Pixel coordinate grounding data:
"""

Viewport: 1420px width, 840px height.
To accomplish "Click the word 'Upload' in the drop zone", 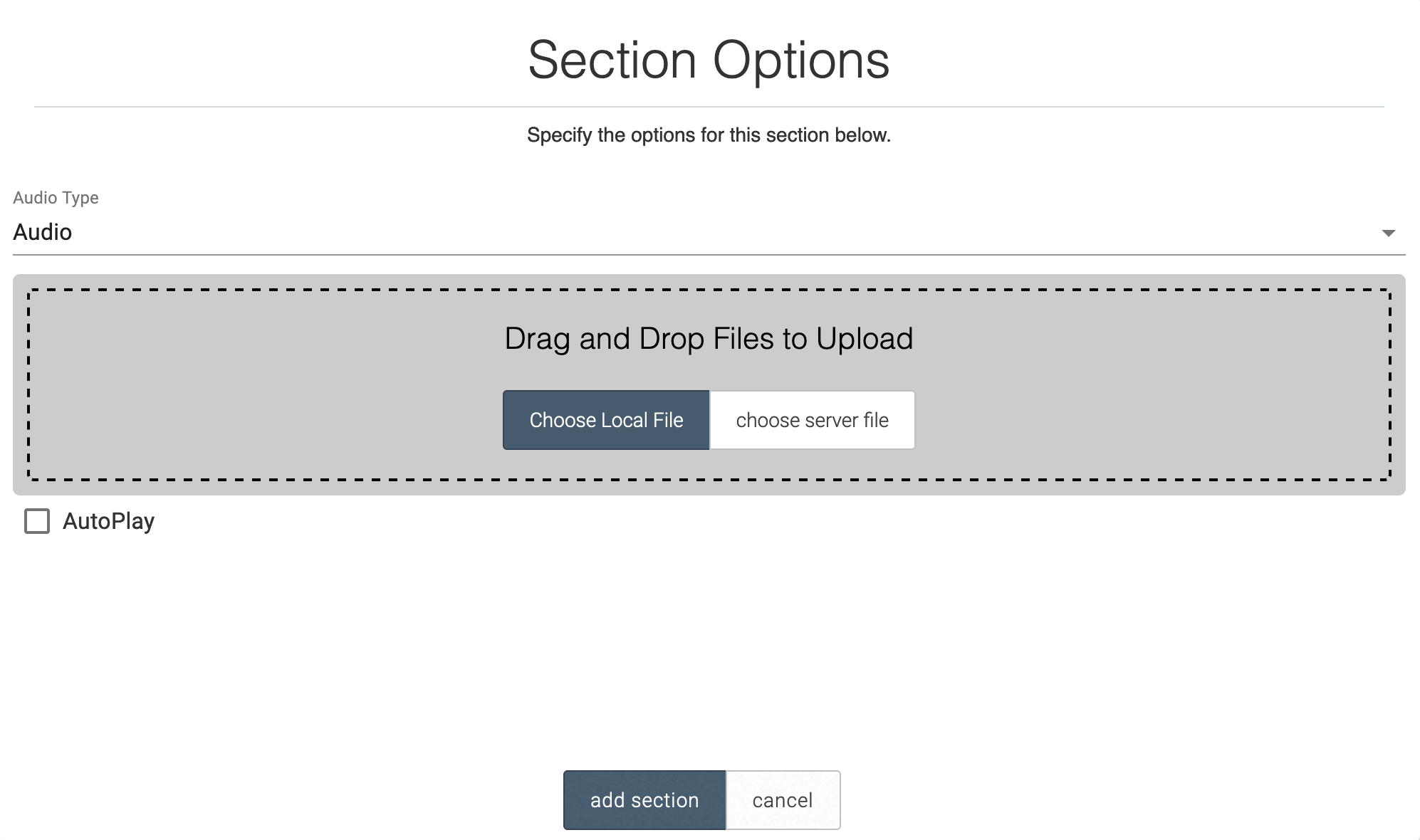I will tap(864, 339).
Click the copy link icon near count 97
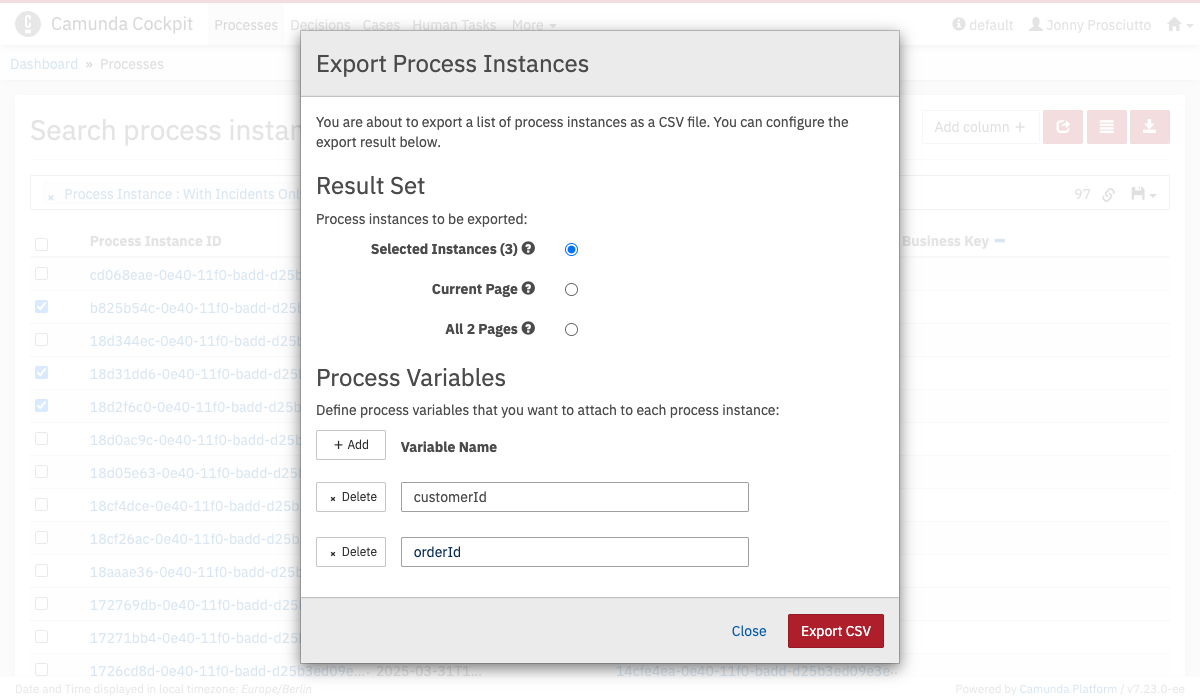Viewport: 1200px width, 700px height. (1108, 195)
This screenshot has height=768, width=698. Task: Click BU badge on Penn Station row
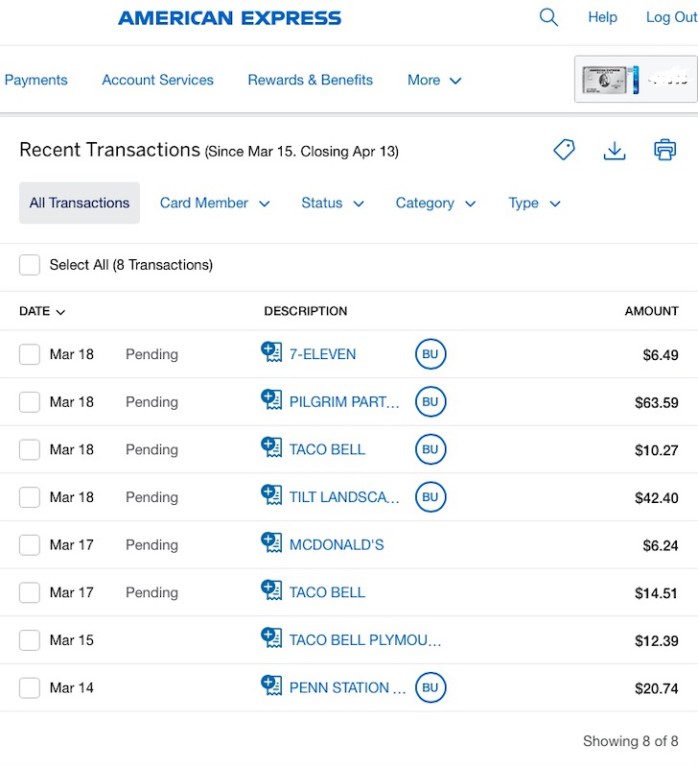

"""

WORK ITEM: The lines from the one holding "Click the copy link icon near count 97" through the end of the entries are to be transcribed exactly, both ends included, with the pictures left out.

TASK RESPONSE:
Click the copy link icon near count 97
Viewport: 1200px width, 700px height. (1108, 195)
This screenshot has height=768, width=698. Task: Click BU badge on Penn Station row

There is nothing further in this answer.